Exercise objective: Rewrite the material from its start up to and including the line with "coord(725,19)", substituting "Subtitles" for "Spoiler" and leaving everything else unchanged.

* begin Data shown *

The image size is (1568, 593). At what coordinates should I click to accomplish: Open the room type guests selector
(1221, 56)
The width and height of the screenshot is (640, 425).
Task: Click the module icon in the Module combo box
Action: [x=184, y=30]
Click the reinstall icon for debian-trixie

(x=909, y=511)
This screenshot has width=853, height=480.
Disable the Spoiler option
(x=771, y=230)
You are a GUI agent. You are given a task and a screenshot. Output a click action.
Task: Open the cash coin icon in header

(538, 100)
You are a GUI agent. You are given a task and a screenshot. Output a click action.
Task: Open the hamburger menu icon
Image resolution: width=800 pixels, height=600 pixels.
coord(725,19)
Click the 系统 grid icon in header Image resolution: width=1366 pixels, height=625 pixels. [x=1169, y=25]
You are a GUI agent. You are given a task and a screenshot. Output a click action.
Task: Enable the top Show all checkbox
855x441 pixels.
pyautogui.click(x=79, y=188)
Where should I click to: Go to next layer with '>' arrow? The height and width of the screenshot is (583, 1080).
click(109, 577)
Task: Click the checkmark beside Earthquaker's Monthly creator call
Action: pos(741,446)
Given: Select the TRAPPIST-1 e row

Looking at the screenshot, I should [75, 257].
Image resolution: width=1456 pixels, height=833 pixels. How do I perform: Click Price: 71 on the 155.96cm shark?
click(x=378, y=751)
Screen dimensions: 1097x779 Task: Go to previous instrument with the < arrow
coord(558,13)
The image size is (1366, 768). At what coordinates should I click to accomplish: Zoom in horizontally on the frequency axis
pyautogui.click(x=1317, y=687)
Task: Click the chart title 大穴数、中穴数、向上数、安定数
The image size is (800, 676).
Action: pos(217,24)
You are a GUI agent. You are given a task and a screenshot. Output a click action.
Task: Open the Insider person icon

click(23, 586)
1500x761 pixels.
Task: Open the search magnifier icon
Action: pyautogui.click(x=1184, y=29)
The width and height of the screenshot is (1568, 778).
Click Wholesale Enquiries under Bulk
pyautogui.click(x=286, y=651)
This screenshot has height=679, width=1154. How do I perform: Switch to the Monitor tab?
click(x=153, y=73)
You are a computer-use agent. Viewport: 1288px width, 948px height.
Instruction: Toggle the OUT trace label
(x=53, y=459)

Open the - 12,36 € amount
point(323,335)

* end Data shown *

Answer to the exercise:
The image size is (1568, 593). At what coordinates should I click to accomplish: Open the room type guests selector
(1221, 56)
The width and height of the screenshot is (640, 425).
Task: Click the module icon in the Module combo box
Action: [x=184, y=30]
Click the reinstall icon for debian-trixie

(x=909, y=511)
This screenshot has width=853, height=480.
Disable the Subtitles option
(x=771, y=230)
You are a GUI agent. You are given a task and a screenshot. Output a click action.
Task: Open the cash coin icon in header

(538, 100)
You are a GUI agent. You are given a task and a screenshot. Output a click action.
Task: Open the hamburger menu icon
Image resolution: width=800 pixels, height=600 pixels.
coord(725,19)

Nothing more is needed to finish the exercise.